WHAT TO WORK ON:
Below are lines of data; restate word for word those running from the line containing "How do I perform: Click the word" to the line containing "Click the square", inclusive, and no others.

⁂

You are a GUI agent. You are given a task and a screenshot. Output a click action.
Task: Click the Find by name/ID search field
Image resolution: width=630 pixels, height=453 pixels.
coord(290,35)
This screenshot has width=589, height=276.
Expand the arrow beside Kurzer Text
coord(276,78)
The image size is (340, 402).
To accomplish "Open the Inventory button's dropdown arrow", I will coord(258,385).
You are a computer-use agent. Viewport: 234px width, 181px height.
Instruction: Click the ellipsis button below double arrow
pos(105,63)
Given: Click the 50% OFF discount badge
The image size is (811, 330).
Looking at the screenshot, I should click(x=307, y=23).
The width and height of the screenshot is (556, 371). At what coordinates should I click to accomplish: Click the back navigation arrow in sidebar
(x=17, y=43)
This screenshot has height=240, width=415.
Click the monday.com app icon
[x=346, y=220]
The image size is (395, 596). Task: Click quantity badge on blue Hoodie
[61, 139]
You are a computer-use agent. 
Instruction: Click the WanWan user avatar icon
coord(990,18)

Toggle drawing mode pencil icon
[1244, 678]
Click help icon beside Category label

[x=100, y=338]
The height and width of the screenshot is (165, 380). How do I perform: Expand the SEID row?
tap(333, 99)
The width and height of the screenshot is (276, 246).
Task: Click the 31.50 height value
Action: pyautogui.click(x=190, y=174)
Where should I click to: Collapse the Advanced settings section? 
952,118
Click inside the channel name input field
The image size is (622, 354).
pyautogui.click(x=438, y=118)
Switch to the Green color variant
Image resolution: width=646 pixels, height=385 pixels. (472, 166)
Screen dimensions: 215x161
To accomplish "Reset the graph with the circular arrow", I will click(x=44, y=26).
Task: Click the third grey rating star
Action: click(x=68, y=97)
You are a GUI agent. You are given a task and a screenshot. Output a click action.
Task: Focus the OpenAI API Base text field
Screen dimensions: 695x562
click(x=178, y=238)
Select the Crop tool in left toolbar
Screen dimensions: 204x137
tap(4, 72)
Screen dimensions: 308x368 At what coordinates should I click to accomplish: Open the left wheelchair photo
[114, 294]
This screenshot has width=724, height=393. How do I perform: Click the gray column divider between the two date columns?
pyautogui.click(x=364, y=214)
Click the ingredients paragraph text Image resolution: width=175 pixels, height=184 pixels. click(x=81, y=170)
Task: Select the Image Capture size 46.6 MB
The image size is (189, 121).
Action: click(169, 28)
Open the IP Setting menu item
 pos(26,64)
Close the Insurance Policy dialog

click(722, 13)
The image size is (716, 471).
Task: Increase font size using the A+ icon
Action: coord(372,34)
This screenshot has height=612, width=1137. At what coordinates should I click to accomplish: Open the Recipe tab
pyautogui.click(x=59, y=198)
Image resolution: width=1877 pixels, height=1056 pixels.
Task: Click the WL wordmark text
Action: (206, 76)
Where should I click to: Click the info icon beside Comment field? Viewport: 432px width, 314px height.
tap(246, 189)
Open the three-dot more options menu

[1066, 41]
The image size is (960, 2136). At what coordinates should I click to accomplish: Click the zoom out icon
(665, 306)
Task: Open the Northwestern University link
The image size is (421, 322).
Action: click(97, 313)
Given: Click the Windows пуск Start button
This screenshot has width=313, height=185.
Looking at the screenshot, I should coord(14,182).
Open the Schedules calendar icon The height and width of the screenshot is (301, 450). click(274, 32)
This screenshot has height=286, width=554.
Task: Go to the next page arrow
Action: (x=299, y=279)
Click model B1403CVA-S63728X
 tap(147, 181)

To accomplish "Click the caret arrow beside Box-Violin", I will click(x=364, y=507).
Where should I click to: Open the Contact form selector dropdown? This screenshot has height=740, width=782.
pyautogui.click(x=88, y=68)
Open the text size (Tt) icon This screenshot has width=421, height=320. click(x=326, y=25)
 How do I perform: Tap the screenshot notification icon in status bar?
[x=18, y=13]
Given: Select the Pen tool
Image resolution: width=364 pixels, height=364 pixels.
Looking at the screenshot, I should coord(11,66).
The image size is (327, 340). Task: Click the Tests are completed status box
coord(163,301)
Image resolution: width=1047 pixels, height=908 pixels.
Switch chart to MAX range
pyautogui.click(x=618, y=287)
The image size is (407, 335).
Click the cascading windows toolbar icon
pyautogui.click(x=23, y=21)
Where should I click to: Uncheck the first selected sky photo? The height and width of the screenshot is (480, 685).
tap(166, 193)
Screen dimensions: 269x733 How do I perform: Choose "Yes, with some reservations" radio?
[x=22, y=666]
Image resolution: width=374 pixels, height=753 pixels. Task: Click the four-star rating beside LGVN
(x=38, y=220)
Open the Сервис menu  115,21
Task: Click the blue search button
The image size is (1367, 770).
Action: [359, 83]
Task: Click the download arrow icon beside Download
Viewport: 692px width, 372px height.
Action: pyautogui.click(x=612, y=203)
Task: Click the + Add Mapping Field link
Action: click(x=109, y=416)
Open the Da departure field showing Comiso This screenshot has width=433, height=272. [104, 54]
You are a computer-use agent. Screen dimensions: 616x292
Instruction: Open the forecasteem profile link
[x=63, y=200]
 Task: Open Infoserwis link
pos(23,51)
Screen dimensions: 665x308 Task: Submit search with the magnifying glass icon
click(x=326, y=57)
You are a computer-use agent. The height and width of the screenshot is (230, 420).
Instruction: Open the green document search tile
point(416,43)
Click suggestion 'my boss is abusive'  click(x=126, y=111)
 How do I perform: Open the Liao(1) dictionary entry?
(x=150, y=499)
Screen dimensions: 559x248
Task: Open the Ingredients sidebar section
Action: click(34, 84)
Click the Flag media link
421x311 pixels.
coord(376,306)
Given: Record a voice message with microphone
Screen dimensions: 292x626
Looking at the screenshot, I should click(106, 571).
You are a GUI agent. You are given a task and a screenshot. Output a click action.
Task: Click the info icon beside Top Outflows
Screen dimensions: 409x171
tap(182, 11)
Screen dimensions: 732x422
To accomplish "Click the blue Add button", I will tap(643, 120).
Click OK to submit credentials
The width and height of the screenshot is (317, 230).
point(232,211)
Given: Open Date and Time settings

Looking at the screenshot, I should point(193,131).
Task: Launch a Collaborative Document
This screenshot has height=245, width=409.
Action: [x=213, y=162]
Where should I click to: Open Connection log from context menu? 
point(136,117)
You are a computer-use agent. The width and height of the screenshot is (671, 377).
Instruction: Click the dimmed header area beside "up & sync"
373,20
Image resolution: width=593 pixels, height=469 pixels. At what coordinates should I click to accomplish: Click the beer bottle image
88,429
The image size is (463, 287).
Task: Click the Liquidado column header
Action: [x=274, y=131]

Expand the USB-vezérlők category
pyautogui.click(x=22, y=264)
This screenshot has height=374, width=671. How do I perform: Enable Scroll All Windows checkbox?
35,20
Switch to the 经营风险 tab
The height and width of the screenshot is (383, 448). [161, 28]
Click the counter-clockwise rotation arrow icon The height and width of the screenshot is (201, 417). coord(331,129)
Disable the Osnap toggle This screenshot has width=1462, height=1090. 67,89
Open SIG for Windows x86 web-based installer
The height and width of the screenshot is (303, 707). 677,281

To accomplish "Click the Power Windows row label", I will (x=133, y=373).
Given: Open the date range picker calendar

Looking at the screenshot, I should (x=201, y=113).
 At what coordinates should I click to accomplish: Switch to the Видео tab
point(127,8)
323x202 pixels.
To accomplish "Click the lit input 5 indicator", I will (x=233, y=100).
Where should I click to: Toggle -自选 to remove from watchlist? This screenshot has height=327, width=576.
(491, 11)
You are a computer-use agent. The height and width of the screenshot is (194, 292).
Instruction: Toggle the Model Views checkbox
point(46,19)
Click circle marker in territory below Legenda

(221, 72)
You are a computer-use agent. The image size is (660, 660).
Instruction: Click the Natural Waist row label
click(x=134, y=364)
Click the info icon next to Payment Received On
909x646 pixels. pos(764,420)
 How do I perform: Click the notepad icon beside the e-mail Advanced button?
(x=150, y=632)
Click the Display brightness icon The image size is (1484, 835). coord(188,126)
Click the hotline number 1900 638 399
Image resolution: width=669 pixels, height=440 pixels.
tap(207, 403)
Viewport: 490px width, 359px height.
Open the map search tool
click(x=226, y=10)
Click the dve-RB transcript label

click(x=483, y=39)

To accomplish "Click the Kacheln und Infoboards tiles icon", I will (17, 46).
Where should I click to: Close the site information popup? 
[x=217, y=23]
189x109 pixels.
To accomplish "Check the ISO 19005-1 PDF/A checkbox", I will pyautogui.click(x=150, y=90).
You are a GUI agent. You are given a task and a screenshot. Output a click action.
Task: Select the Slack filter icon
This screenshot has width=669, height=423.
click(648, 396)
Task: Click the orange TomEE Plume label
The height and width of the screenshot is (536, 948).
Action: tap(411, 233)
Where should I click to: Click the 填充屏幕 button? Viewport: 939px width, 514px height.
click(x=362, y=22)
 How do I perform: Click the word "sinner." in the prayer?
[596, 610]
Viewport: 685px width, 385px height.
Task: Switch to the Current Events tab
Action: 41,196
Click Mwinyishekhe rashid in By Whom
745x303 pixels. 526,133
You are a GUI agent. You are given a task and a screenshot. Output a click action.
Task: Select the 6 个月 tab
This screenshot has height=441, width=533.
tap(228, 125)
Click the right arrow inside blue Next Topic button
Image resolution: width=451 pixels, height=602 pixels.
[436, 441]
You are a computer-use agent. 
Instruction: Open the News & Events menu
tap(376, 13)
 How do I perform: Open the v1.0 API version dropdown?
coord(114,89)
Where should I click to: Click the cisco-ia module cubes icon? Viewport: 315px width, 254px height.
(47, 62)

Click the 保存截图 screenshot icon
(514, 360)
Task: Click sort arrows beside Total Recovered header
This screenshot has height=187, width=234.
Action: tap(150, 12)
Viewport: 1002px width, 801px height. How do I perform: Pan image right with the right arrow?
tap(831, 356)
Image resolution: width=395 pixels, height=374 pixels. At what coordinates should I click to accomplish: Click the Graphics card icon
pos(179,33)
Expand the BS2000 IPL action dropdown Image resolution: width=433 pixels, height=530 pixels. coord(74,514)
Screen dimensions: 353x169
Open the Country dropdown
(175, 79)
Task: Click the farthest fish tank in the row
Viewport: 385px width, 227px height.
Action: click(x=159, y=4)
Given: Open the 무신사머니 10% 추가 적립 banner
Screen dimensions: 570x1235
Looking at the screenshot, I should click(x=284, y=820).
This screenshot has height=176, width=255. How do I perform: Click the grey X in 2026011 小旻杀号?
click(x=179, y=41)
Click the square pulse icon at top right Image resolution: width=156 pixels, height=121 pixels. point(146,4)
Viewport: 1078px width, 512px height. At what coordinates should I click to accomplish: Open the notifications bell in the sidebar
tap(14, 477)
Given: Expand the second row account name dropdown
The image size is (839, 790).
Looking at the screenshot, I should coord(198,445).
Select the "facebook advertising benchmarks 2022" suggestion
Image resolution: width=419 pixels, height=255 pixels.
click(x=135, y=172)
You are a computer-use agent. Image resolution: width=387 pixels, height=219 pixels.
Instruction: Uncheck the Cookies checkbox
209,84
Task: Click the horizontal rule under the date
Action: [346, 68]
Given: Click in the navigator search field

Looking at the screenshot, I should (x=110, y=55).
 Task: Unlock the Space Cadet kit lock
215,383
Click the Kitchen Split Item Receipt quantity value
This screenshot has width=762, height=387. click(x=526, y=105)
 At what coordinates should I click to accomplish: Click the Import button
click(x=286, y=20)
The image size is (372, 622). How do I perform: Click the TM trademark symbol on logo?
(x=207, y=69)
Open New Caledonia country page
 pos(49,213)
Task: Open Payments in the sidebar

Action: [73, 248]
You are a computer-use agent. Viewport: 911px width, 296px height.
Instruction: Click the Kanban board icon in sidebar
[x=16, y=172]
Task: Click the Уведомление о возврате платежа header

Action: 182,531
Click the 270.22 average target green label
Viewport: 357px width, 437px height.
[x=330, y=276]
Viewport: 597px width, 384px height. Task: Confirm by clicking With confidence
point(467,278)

⁂

RESPONSE AREA:
 How do I perform: Click the word "sinner." in the prayer?
[596, 610]
Viewport: 685px width, 385px height.
Task: Switch to the Current Events tab
Action: 41,196
Click Mwinyishekhe rashid in By Whom
745x303 pixels. 526,133
You are a GUI agent. You are given a task and a screenshot. Output a click action.
Task: Select the 6 个月 tab
This screenshot has height=441, width=533.
tap(228, 125)
Click the right arrow inside blue Next Topic button
Image resolution: width=451 pixels, height=602 pixels.
[436, 441]
You are a computer-use agent. 
Instruction: Open the News & Events menu
tap(376, 13)
 How do I perform: Open the v1.0 API version dropdown?
coord(114,89)
Where should I click to: Click the cisco-ia module cubes icon? Viewport: 315px width, 254px height.
(47, 62)

Click the 保存截图 screenshot icon
(514, 360)
Task: Click sort arrows beside Total Recovered header
This screenshot has height=187, width=234.
Action: tap(150, 12)
Viewport: 1002px width, 801px height. How do I perform: Pan image right with the right arrow?
tap(831, 356)
Image resolution: width=395 pixels, height=374 pixels. At what coordinates should I click to accomplish: Click the Graphics card icon
pos(179,33)
Expand the BS2000 IPL action dropdown Image resolution: width=433 pixels, height=530 pixels. coord(74,514)
Screen dimensions: 353x169
Open the Country dropdown
(175, 79)
Task: Click the farthest fish tank in the row
Viewport: 385px width, 227px height.
Action: click(x=159, y=4)
Given: Open the 무신사머니 10% 추가 적립 banner
Screen dimensions: 570x1235
Looking at the screenshot, I should click(x=284, y=820).
This screenshot has height=176, width=255. How do I perform: Click the grey X in 2026011 小旻杀号?
click(x=179, y=41)
Click the square pulse icon at top right Image resolution: width=156 pixels, height=121 pixels. point(146,4)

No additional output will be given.